EXTRACTED MATERIAL

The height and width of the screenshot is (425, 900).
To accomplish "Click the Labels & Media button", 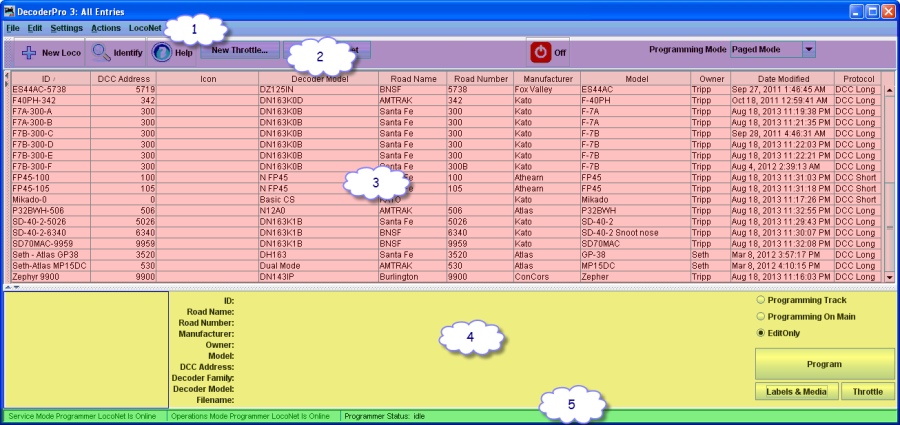I will pos(795,392).
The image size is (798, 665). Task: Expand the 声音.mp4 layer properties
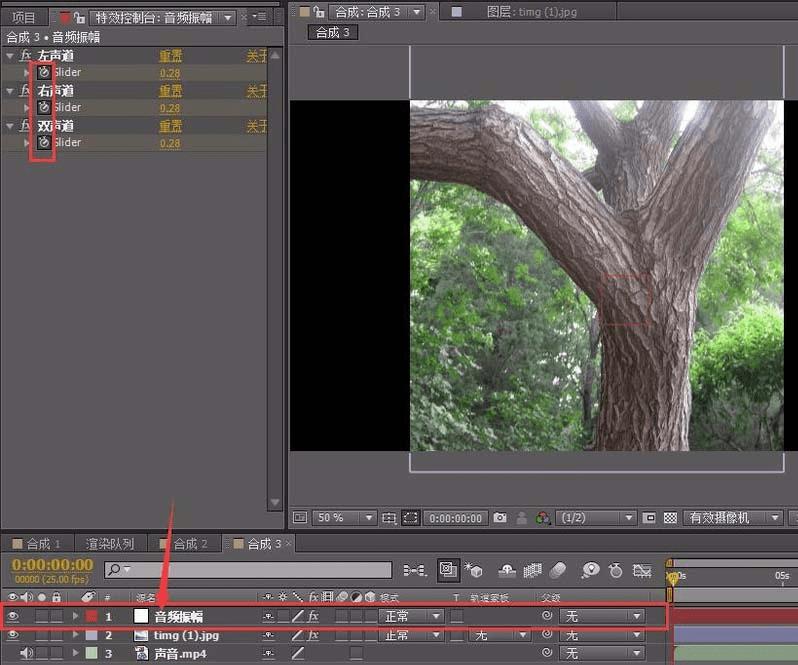coord(75,653)
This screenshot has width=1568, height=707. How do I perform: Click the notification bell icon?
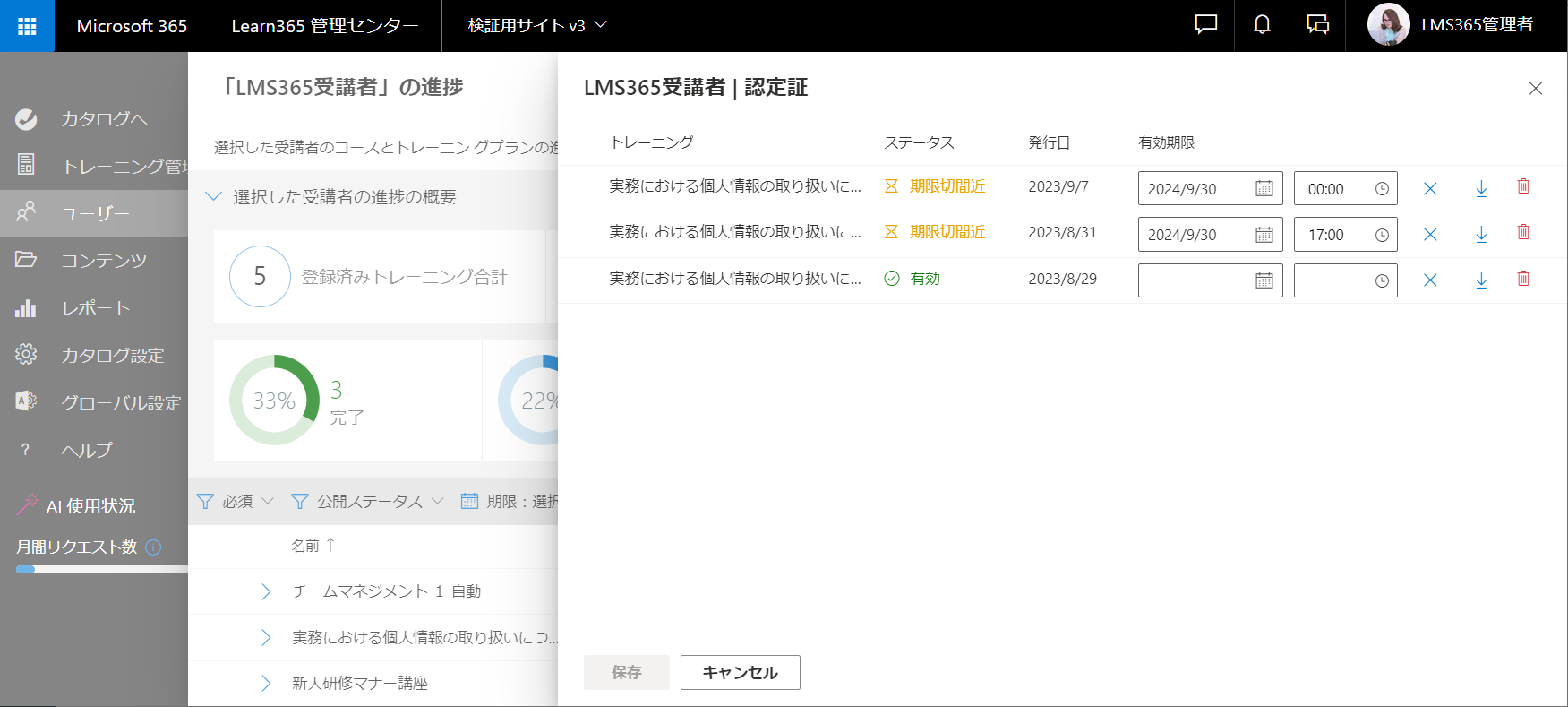pyautogui.click(x=1262, y=25)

WHAT IS ASKED
Please lay out the records from the line holding "The image size" through the end of the records, inclusive, as a two-column CSV with the headers instruction and location. Give one row per record, put each field in quotes with line breaks turned into spaces, and leave the pictures out.

CORRECT RESPONSE
instruction,location
"The image size is (798, 665). Task: Expand the 声音.mp4 layer properties","coord(75,653)"
"This screenshot has width=1568, height=707. How do I perform: Click the notification bell icon?","pyautogui.click(x=1262, y=25)"